→ **What the task requires**
The listing below begins with the first line you should copy; stop after the line containing "Wallis (319, 2311)", and drop every picture.

→ **Information supplied**
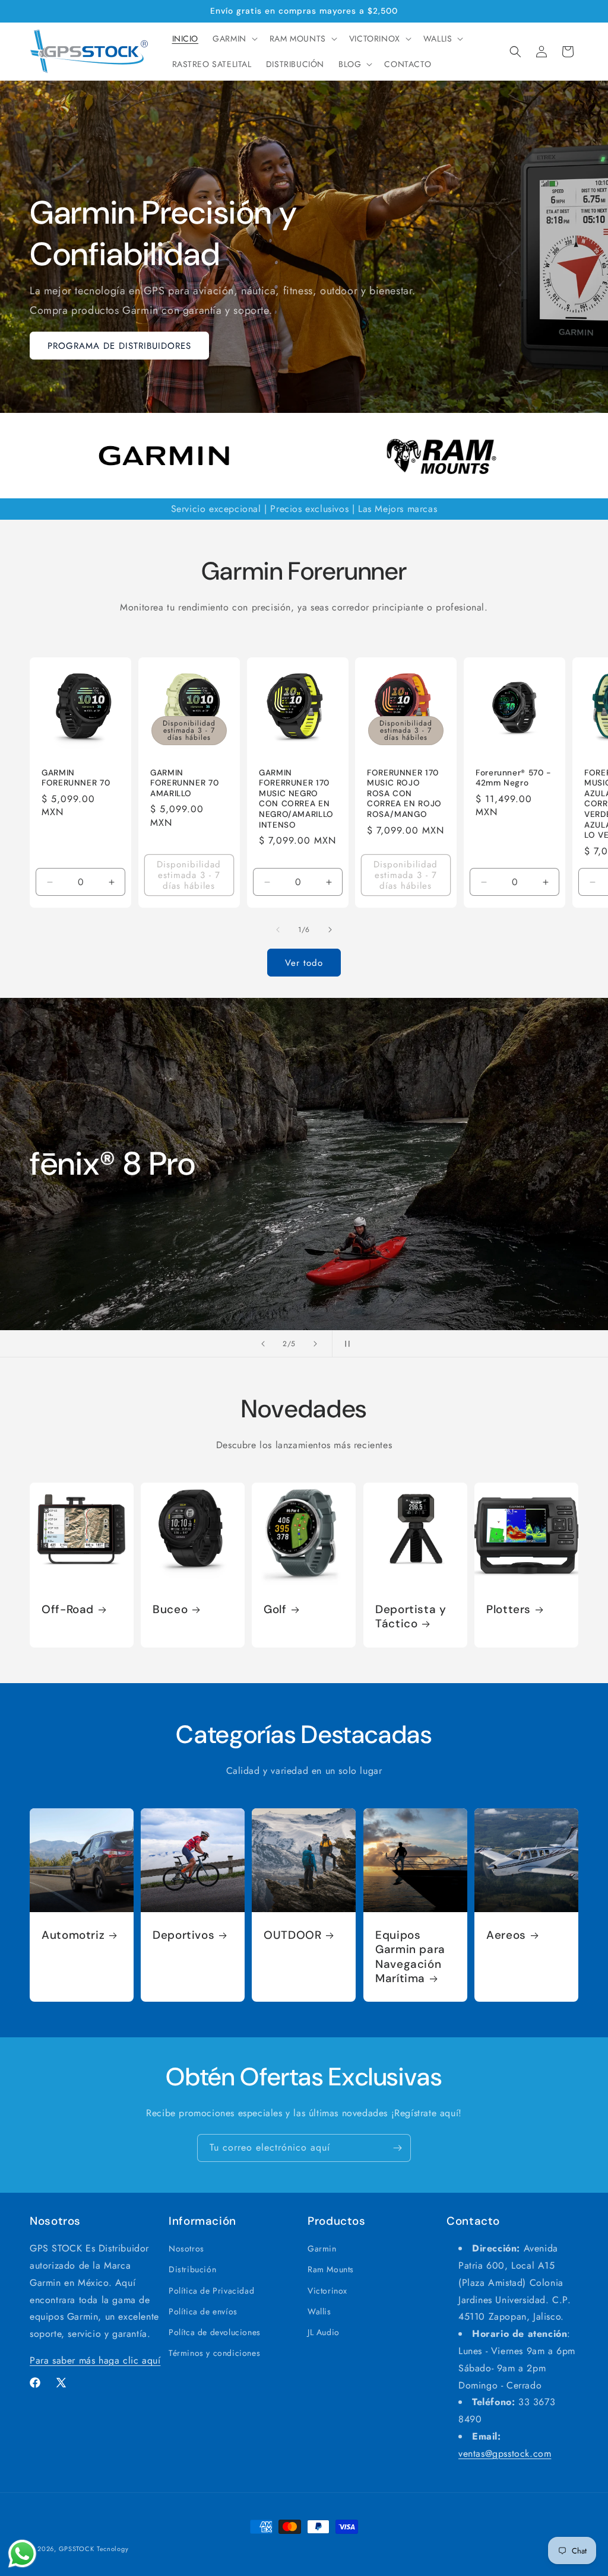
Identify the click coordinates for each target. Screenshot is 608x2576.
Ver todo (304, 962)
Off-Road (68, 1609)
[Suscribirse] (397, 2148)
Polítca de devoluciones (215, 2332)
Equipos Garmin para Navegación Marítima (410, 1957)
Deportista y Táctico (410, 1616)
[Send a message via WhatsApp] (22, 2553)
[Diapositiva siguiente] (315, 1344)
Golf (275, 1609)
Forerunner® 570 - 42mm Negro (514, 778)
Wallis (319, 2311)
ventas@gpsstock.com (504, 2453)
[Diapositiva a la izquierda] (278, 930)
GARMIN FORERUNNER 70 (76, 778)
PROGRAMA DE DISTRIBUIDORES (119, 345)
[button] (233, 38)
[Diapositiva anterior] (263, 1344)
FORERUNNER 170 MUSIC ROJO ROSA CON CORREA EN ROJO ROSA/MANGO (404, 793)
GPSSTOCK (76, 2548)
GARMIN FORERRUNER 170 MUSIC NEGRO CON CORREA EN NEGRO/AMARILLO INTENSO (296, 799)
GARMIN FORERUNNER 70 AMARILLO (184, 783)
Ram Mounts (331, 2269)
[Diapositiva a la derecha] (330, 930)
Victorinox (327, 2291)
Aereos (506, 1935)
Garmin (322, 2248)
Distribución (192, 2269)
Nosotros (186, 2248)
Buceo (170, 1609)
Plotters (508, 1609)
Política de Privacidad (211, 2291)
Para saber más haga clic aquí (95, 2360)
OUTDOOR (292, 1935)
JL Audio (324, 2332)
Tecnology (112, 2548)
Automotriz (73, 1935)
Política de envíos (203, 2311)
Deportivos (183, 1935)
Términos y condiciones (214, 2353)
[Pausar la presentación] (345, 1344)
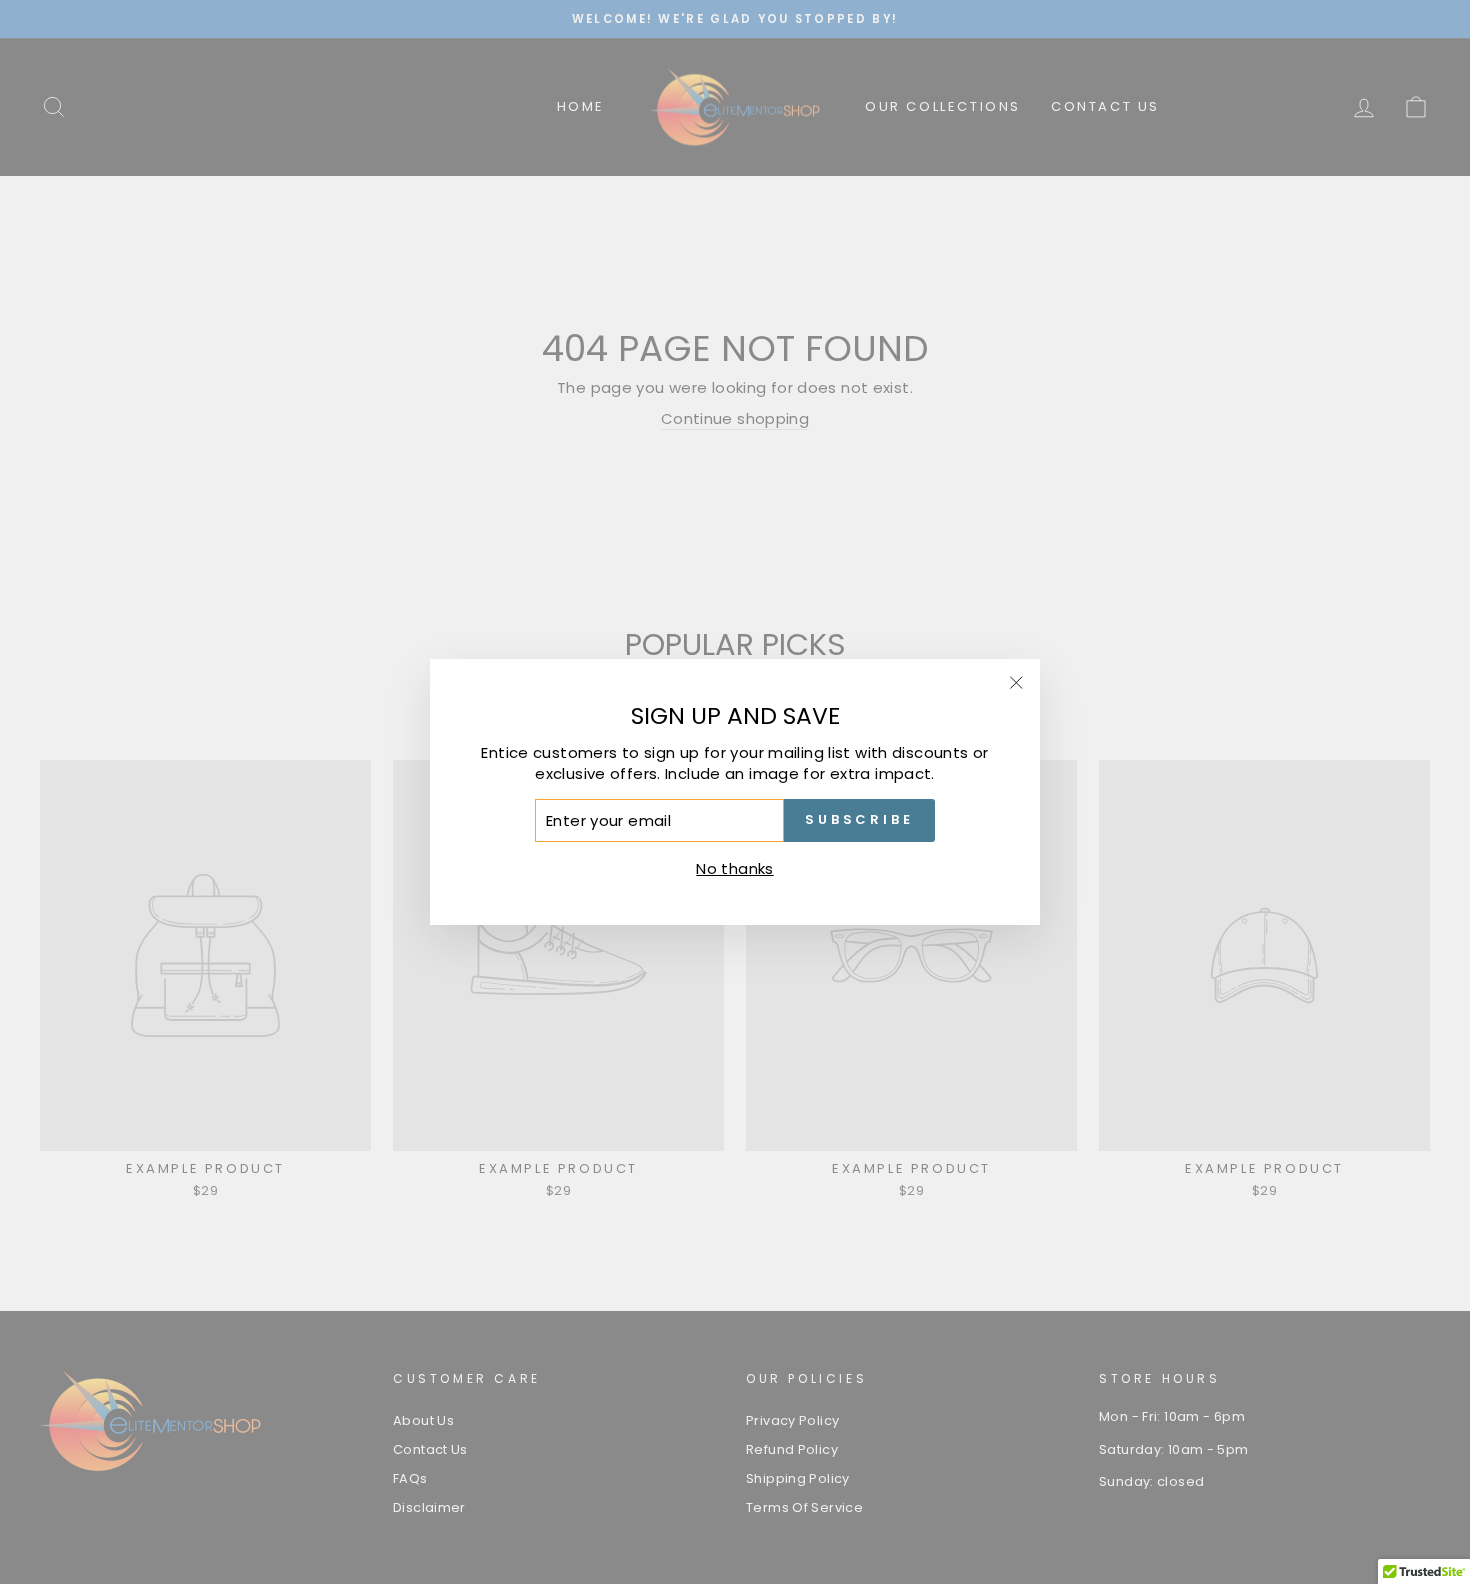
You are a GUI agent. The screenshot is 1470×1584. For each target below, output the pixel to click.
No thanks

→ **Exercise answer**
Identify the click coordinates for each target. Screenshot is 608x2576.
Ver todo (304, 962)
Off-Road (68, 1609)
[Suscribirse] (397, 2148)
Polítca de devoluciones (215, 2332)
Equipos Garmin para Navegación Marítima (410, 1957)
Deportista y Táctico (410, 1616)
[Send a message via WhatsApp] (22, 2553)
[Diapositiva siguiente] (315, 1344)
Golf (275, 1609)
Forerunner® 570 - 42mm Negro (514, 778)
Wallis (319, 2311)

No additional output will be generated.